For our export sector, the global financial crisis has the potential to soften world demand for the commodities that we export.   Many of our export markets have been riding the global commodity price boom, as strong world demand increased the prices we receive for exports such as dairy products.   Australia is our biggest trading partner and about ten percent of what we export is sold in the US market, but Asian markets are becoming increasingly important (and part of this growing importance is indirect given the importance of Asia to the Australian economy).   The high level of infrastructure investment in courtiers like China and India will help keep their economies growing at reasonable rates through this crisis.   New Zealand’s geographical location is a big advantage in serving these markets and the China free trade agreement has come at a good time for exporters.

While exporters are hoping that people will continue buying their products, businesses serving the New Zealand market are doing the same.   This latest crisis comes at a time when many consumers are already cutting back on spending as food and energy prices remain elevated and asset prices are falling.   If businesses’ lines of credit dry up, they won’t want to get into any financial trouble from falling sales.   We haven’t seen major New Zealand companies fail yet, but it remains a possibility in these economic conditions.  On the positive side, long awaited tax cuts will be timely in putting more money into consumer’s pockets and propping up sales for local businesses.

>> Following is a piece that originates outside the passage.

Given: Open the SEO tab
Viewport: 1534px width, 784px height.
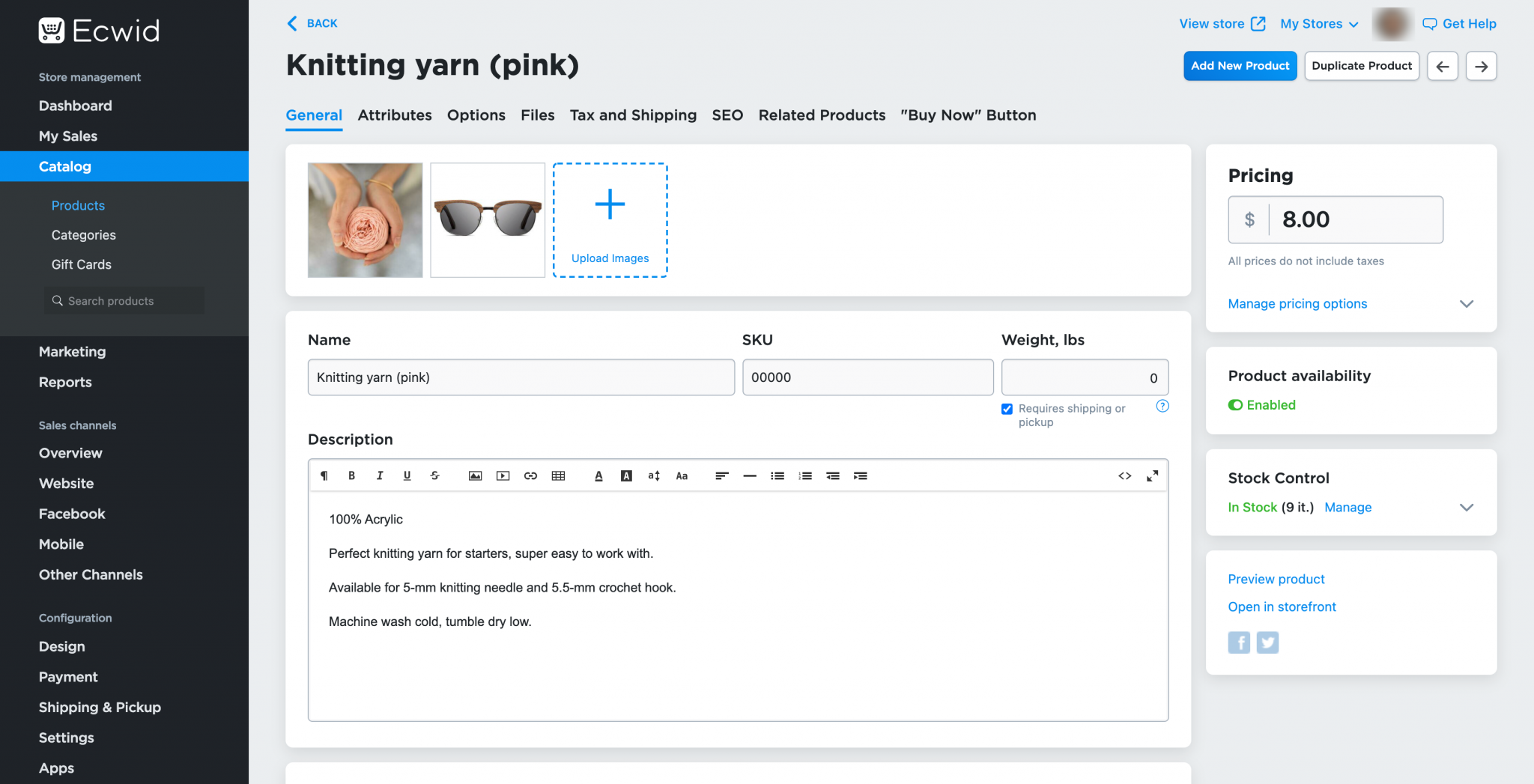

It is difficult to know for certain what kind of long term changes may come about as a result of the meltdown on world financial markets.   New Zealand banks are well capitalised, but will find it hard to secure funds offshore over the coming months.   The days of easy credit may be behind us and when the dust has settled; there will be lessons to be learned.   Its has been so long since New Zealand experienced a major recession that many New Zealanders have forgotten what it is like or are to young to remember.   New Zealand will pull through this, probably in better shape than the rest of the developed world, but it’s still going to be a rough ride.